Les bouleversements climatiques apparaissent comme l’une des principales raisons de cette hausse des coûts puisque la sécheresse et les inondations ont des répercussions sur les récoltes de maïs ou de blé destinées à approvisionner le bétail. Lorsque leur nourriture s’avère plus difficile à produire, la viande devient moins abordable.

Une facture élevée 

On apprenait récemment qu’un «cartel du bœuf» aurait peut-être sévi au Québec. Une avocate d’Option consommateurs a demandé à la Cour supérieure d’accepter une action collective en ce sens.

On ne sait pas encore quel rôle ce cartel aurait joué sur la hausse des prix, mais il n’en demeure pas moins que les changements climatiques sont un facteur non négligeable, selon le Dr Sylvain Charlebois, directeur du Laboratoire des sciences analytiques en agroalimentaire de l’Université Dalhousie, à Halifax.

«Le facteur premier, ce sont les farines.
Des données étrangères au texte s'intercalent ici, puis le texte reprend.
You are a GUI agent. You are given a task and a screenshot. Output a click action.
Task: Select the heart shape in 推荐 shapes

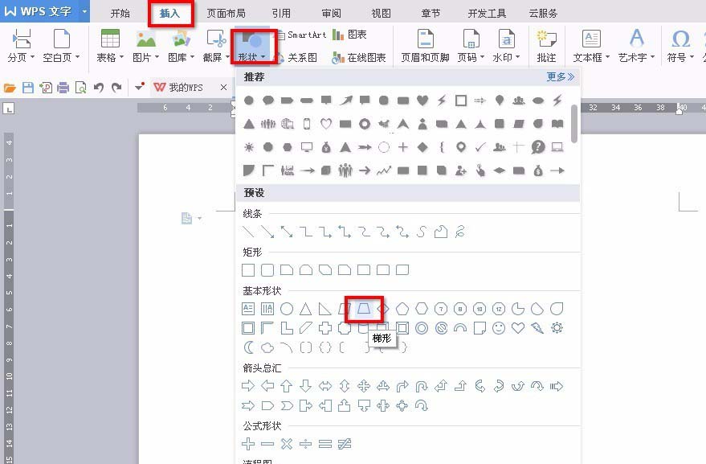pyautogui.click(x=423, y=100)
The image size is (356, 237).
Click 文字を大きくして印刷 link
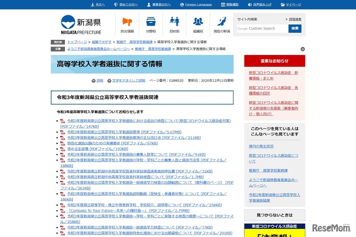(128, 81)
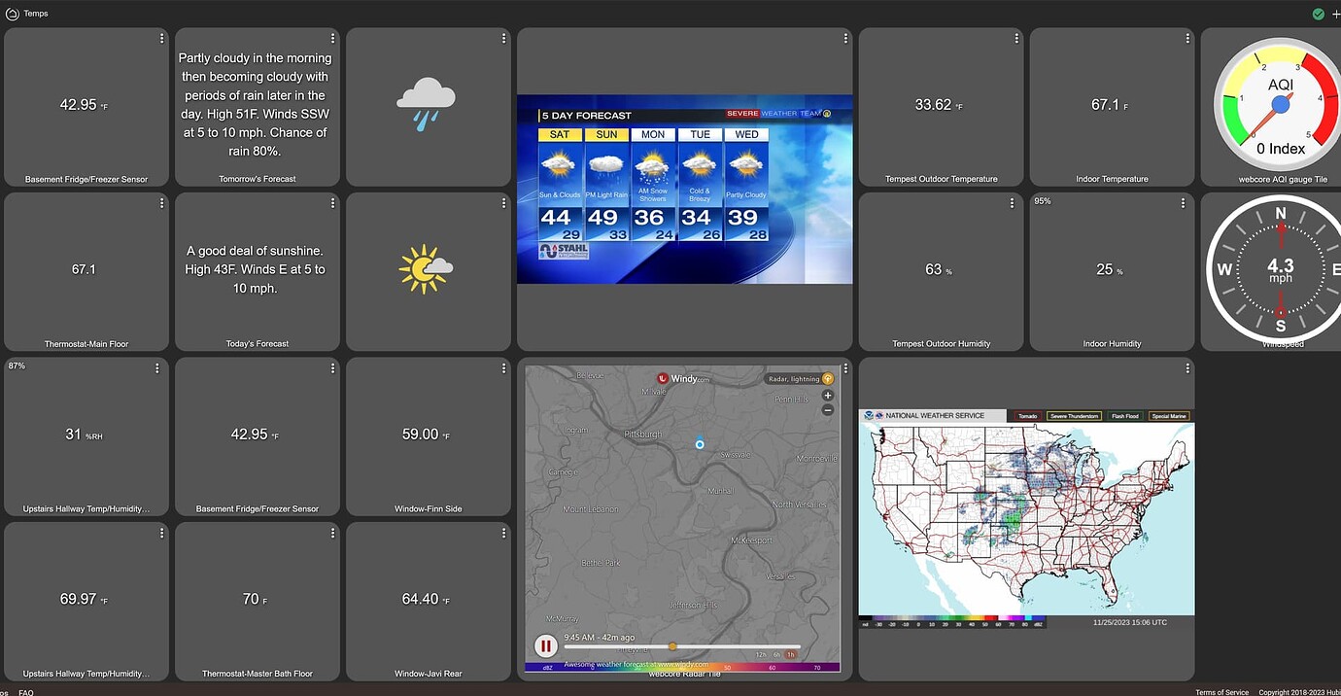Screen dimensions: 1341x696
Task: Open the Terms of Service link
Action: tap(1221, 692)
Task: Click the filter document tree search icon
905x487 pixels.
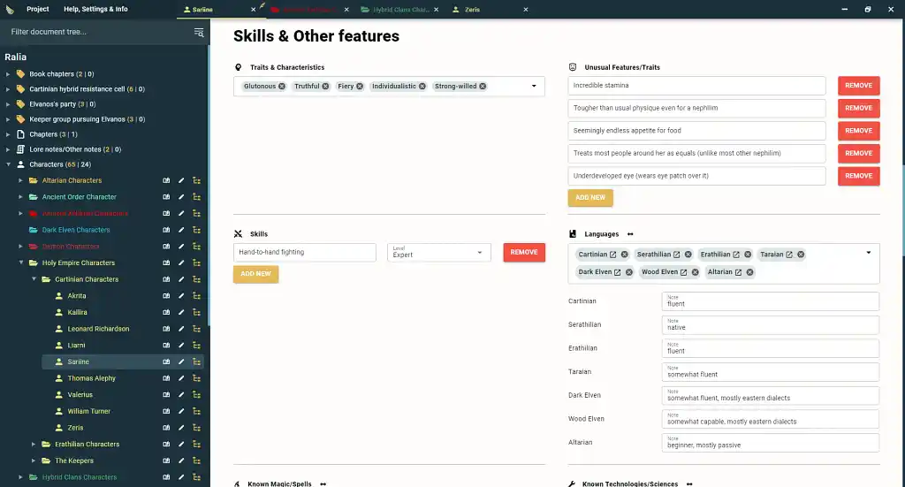Action: (199, 32)
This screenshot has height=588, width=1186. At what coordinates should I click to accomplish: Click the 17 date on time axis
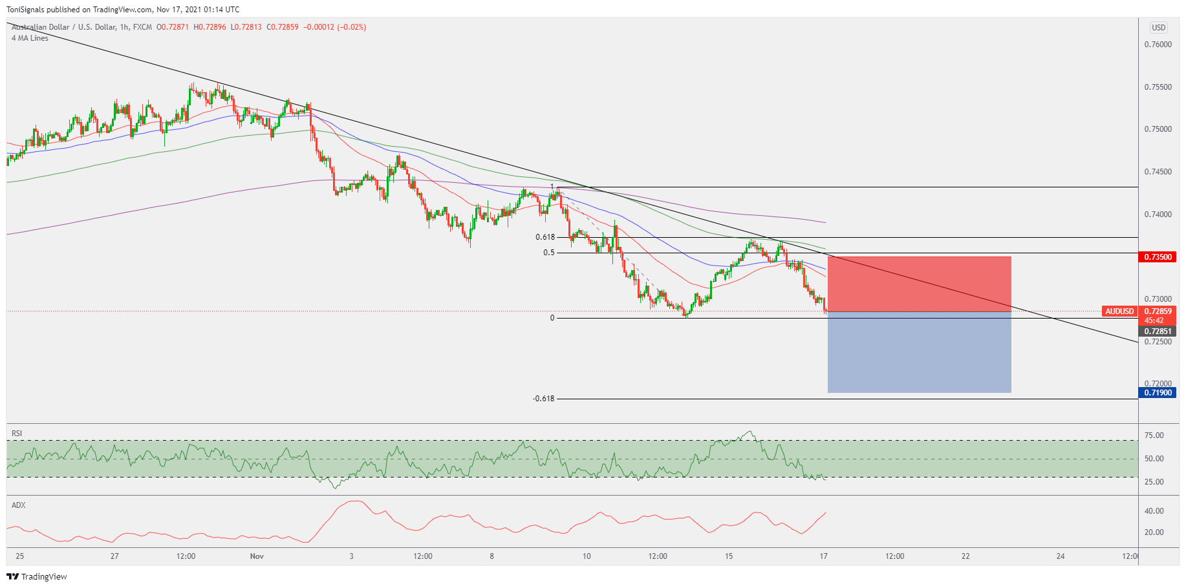click(x=823, y=556)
Dans certaines cultures, cela représente entre 40 et 50% des coûts de production. Nourrir les animaux est un facteur très important», précise-t-il.

Selon des données de Statistique Canada sur l’Indice des prix à la consommation publiées en février 2022, le prix de la viande a augmenté de 11,7% en un an. Ceux des denrées achetées en magasin ont progressé d’un peu plus de 7%.
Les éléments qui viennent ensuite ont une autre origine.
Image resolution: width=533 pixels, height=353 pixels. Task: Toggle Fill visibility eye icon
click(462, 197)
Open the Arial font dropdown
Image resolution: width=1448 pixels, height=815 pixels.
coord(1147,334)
Tom Imler, étudiant à l’Université du Québec à Montréal, consomme quatre fois moins de viande qu’auparavant.

Augustin de Baudinière

Tom Imler, étudiant à l’Université du Québec à Montréal, consomme quatre fois moins de viande qu’auparavant.
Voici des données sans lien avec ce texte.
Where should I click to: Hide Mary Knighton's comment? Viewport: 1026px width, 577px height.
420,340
Face à ce constat, Tom Imler, étudiant à l’Université du Québec à Montréal, a changé ses habitudes. «Je me suis rendu compte que mon panier alimentaire me coûtait plus cher, donc qu’il fallait que je baisse les coûts. Il fallait choisir, que ce soit pour mon portefeuille ou pour ma conscience écologique», déclare-t-il. Alors que le jeune homme ingérait de la viande tous les jours, il en mange désormais deux fois par semaine et s’assure de sa qualité et de sa provenance. 

De nouvelles solutions 

Si la santé importe aux consommateurs, l’environnement et le bien-être animal les préoccupent moins au moment de se procurer de la viande. Son succès demeure principalement affecté par son tarif.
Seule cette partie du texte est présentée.